§ JOB
Express the lines from the one with "Click wand icon" to the one with "pos(60,400)", both included, as a Markdown table with the columns Row and Text, numbering each line and skipping blank ones. Leave the pictures out.

§ AVAILABLE DATA

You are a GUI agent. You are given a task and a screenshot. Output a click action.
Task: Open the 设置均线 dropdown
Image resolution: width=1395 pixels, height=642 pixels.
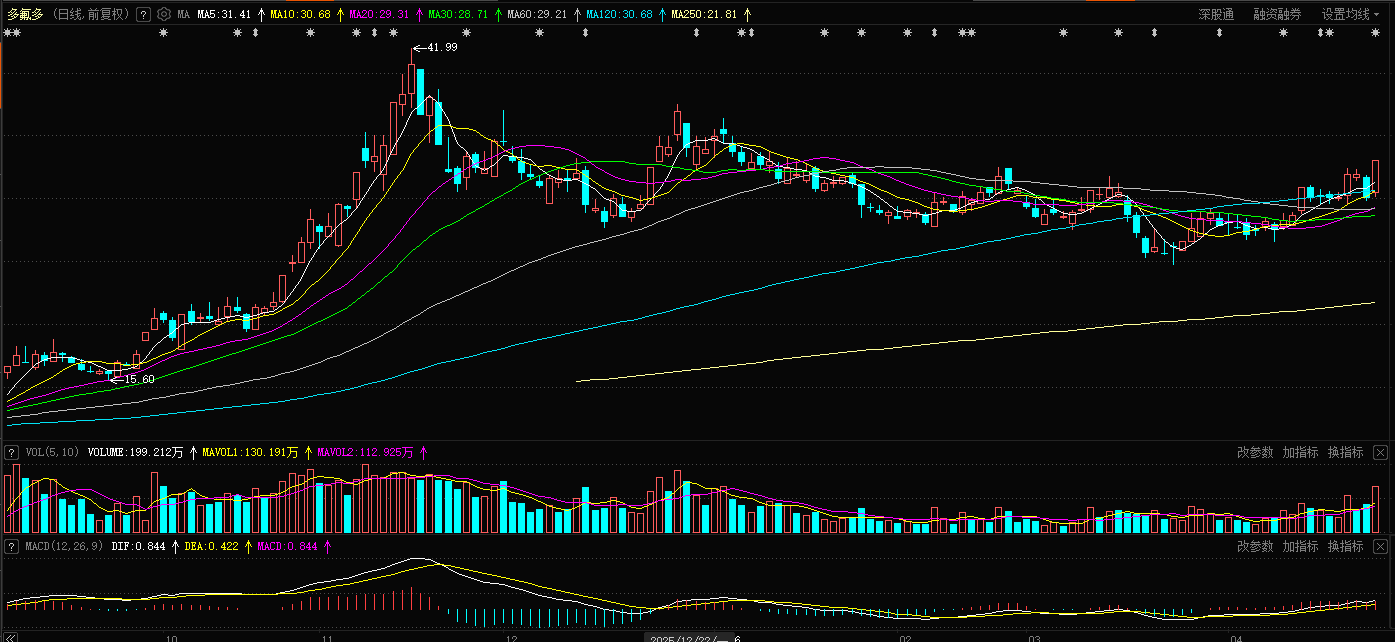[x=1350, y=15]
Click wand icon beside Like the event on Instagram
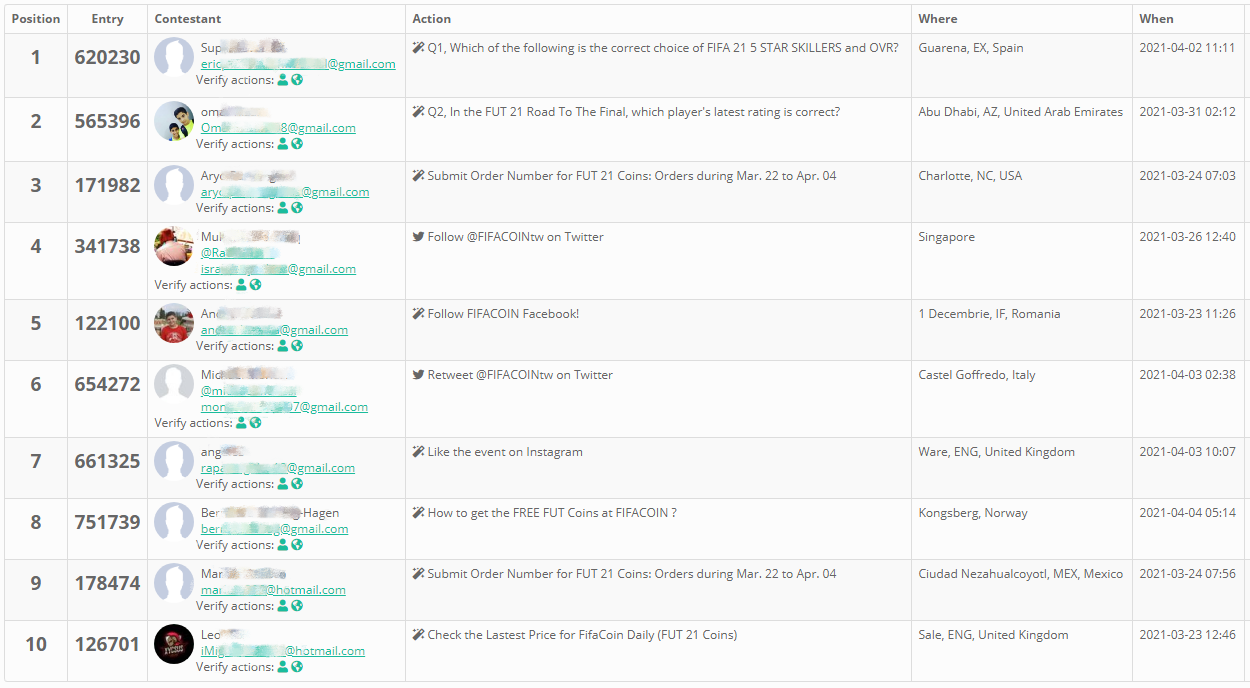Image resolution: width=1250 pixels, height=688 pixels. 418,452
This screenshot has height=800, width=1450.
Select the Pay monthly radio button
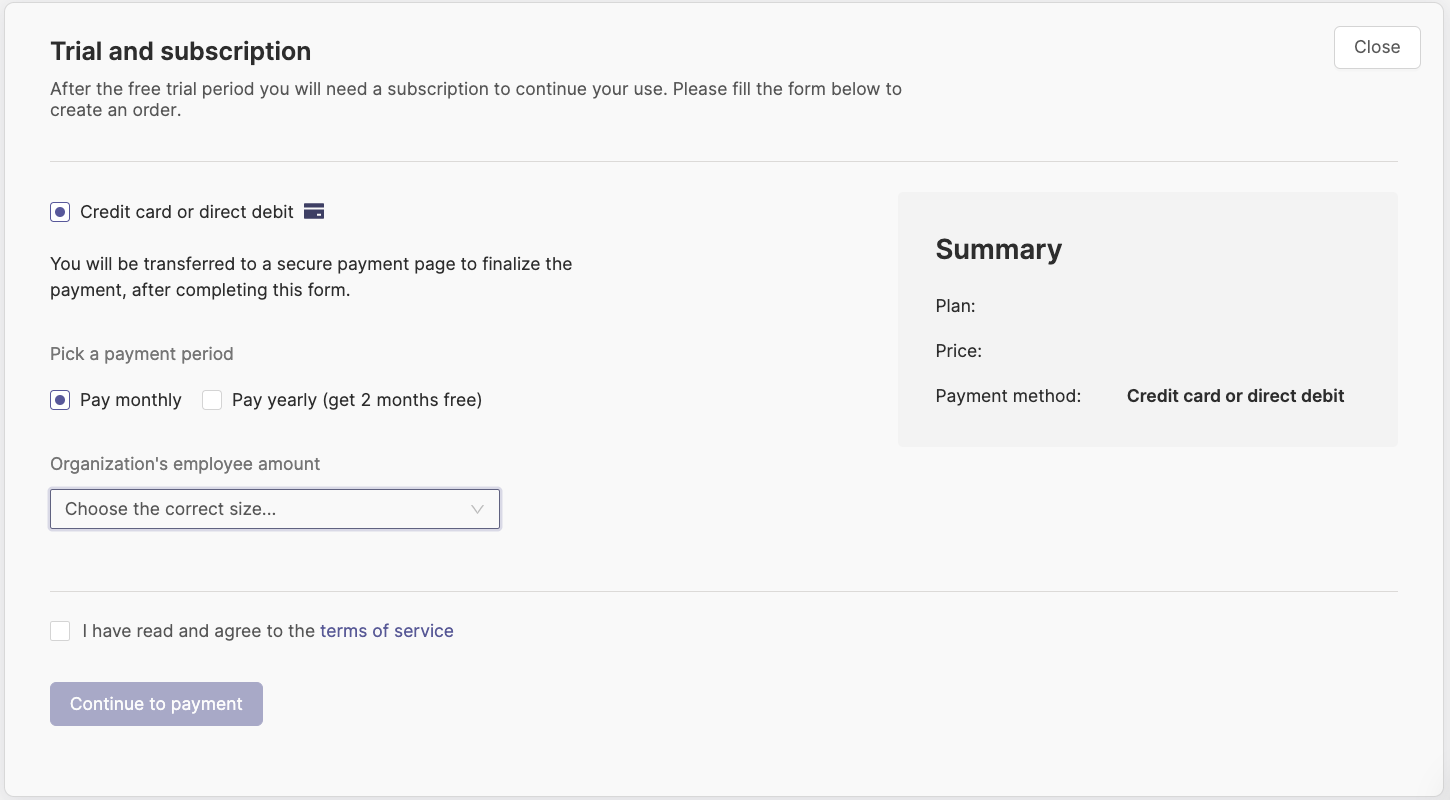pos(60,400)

...

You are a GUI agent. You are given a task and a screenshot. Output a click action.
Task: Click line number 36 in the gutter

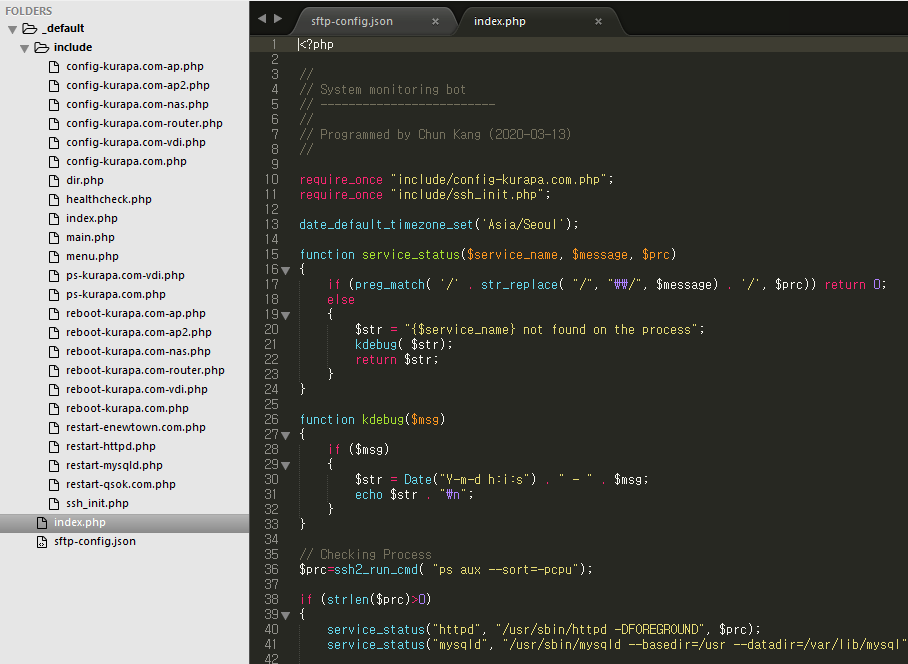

...

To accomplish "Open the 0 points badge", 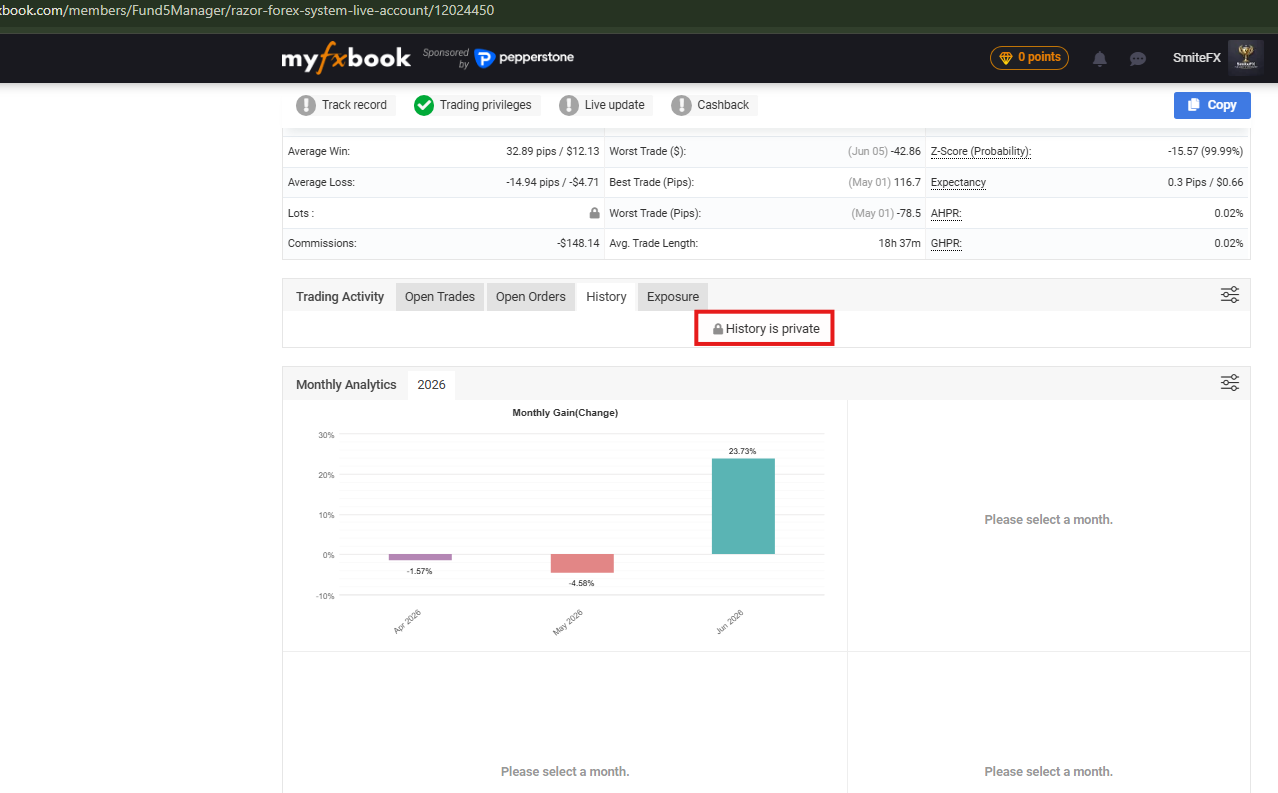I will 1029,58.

§ FULL OUTPUT
| Row | Text |
|---|---|
| 1 | Click wand icon beside Like the event on Instagram |
| 2 | Image resolution: width=1250 pixels, height=688 pixels. 418,452 |
| 3 | This screenshot has height=800, width=1450. |
| 4 | Select the Pay monthly radio button |
| 5 | pos(60,400) |